Things around here are finding their ends, which mostly means that we’re all starting over. It’s a lot of back-tracking to find and conclude the ideas and relationships that were important to us when we got here, in some cases dusting them off or being surprised by what they’ve morphed into. A lot gets dropped during this process, which is okay, too, I guess. That’s how you figure out what’s really important to you – also a surprise, sometimes.

It’s unfamiliar spiritual geography. I’m nostalgic and restless, anxious and unconcerned, frantically busy and utterly unoccupied. The season is changing, and it caught me unprepared – or in denial, during the moments when I’m honest with myself.
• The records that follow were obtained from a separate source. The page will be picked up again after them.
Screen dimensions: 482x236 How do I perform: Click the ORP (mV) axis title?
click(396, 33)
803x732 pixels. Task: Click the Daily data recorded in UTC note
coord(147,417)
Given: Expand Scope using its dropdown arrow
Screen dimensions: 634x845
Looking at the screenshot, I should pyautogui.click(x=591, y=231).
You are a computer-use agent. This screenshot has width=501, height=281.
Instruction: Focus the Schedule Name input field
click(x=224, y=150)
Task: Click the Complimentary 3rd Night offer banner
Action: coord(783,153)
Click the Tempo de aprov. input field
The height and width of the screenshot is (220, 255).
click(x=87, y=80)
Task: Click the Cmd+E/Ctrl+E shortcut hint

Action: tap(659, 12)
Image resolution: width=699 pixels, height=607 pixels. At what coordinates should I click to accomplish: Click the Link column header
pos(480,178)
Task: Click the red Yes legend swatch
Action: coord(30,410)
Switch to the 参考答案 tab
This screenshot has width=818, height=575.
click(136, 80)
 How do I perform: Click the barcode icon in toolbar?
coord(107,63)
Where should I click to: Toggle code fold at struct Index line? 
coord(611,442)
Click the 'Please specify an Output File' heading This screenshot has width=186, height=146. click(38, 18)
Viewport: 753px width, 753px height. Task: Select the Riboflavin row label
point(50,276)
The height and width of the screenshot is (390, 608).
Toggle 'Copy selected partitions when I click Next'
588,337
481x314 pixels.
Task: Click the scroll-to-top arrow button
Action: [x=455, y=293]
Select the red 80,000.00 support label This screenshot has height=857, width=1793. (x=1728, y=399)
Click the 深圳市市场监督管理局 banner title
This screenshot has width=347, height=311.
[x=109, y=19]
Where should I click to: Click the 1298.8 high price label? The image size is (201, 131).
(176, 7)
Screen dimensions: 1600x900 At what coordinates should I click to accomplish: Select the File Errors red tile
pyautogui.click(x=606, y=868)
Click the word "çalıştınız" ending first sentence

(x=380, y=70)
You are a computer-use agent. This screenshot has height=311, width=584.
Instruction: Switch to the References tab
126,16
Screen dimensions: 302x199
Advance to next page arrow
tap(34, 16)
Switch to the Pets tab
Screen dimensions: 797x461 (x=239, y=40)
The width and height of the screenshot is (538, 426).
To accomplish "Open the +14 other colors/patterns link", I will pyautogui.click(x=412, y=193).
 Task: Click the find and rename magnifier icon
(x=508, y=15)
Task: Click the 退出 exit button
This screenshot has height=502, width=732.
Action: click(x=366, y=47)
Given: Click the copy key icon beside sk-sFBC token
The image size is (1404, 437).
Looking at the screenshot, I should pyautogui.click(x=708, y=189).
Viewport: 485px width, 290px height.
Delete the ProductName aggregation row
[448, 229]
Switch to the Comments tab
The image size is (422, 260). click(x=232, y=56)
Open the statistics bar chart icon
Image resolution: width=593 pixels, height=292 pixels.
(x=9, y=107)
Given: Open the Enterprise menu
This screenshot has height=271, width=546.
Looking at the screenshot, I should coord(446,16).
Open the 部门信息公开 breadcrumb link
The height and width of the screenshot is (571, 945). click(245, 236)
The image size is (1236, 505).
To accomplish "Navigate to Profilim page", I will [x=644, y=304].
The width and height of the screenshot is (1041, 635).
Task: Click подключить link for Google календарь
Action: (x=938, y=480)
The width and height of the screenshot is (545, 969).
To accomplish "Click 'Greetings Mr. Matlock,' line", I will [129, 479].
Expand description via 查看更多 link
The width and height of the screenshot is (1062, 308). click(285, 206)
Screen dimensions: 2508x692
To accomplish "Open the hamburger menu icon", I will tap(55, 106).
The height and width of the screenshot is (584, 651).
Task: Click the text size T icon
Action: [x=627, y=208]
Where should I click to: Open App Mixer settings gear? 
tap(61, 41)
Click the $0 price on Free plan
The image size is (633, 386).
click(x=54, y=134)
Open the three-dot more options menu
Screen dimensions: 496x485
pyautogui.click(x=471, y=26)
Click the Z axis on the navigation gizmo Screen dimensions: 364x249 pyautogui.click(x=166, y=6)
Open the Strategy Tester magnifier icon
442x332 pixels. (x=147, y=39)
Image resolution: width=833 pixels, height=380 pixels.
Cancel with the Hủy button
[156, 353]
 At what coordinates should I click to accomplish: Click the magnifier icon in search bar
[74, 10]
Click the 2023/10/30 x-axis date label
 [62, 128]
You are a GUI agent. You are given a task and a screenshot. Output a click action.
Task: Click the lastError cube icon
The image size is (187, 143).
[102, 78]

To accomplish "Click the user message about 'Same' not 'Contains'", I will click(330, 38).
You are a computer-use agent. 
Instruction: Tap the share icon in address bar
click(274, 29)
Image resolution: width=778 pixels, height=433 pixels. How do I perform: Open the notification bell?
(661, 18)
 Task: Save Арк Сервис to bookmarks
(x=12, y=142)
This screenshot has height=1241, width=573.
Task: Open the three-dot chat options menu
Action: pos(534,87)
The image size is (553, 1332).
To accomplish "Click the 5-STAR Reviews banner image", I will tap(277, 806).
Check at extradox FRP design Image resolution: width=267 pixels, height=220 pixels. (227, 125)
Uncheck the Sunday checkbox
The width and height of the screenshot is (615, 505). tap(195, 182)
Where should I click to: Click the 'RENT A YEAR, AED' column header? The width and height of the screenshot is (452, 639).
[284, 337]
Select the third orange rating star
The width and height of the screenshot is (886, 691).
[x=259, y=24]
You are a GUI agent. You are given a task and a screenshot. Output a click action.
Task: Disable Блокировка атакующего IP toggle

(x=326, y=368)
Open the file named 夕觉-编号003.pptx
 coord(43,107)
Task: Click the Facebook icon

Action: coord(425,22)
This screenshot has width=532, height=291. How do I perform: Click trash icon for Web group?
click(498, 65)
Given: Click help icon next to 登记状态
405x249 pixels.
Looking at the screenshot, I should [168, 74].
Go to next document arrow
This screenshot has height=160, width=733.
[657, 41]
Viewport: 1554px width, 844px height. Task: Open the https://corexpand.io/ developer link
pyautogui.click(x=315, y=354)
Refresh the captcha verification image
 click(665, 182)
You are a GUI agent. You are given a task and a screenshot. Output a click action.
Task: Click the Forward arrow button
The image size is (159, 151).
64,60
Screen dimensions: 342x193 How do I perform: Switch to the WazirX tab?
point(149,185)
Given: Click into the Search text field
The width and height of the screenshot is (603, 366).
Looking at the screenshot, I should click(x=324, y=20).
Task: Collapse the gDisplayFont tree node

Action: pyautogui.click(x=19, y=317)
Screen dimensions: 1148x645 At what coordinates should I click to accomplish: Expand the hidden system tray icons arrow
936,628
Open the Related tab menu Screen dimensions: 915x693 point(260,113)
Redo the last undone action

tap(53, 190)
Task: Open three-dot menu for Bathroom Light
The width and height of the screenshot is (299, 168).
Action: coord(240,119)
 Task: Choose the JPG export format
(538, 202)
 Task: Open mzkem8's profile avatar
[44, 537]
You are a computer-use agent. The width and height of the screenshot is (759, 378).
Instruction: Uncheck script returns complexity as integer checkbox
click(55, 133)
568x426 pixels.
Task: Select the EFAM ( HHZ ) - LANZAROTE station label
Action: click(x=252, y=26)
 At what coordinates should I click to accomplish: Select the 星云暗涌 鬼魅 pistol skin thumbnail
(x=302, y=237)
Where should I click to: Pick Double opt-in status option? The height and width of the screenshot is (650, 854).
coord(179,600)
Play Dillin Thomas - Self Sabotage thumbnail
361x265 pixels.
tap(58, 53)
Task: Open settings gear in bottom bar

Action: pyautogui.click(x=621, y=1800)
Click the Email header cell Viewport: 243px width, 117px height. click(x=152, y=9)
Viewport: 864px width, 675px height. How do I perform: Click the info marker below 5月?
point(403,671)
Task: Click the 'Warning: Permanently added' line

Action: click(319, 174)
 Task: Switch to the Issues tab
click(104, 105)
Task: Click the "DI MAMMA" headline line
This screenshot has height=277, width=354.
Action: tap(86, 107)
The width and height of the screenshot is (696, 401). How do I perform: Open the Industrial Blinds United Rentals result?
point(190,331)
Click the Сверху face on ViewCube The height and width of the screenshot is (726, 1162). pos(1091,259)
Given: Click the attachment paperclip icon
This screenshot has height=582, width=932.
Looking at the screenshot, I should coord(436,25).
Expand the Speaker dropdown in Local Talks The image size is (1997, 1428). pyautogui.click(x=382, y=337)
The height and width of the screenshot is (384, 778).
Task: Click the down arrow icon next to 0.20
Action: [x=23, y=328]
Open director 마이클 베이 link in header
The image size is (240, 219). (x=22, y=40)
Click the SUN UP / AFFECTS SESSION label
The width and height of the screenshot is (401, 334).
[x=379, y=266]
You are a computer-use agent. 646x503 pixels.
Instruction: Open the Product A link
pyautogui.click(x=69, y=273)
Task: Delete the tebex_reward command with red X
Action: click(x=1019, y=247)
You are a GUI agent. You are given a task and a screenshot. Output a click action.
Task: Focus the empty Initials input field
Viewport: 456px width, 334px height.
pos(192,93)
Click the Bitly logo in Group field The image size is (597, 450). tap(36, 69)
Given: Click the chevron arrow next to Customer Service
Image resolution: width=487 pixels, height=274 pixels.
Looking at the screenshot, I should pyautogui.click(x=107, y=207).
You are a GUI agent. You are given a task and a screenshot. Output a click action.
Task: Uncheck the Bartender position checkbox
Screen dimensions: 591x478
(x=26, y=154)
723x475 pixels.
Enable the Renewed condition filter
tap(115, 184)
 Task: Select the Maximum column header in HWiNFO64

I had determined at the beginning of all of this to love it and live in it for as long as I could, and ignore the pain of leaving until after I left. But the leaving will be the hardest. I have found that God has left me remarkably well-equipped to make good out of any situation: it’s the space between situations that leaves me scattered and scared.

But tonight I heard the paper rustle, and I remembered. The world is so perfectly wrapped that you know beyond a shadow of a doubt who prepared it so carefully for you, but the gift is that God decides when to rip the paper away and expose you to your eternity. If I give in to fear at any point, and in so doing deny the promise of God’s protection, where then may I finally draw the line? Our choice on this paper planet is, finally, between fear and faith.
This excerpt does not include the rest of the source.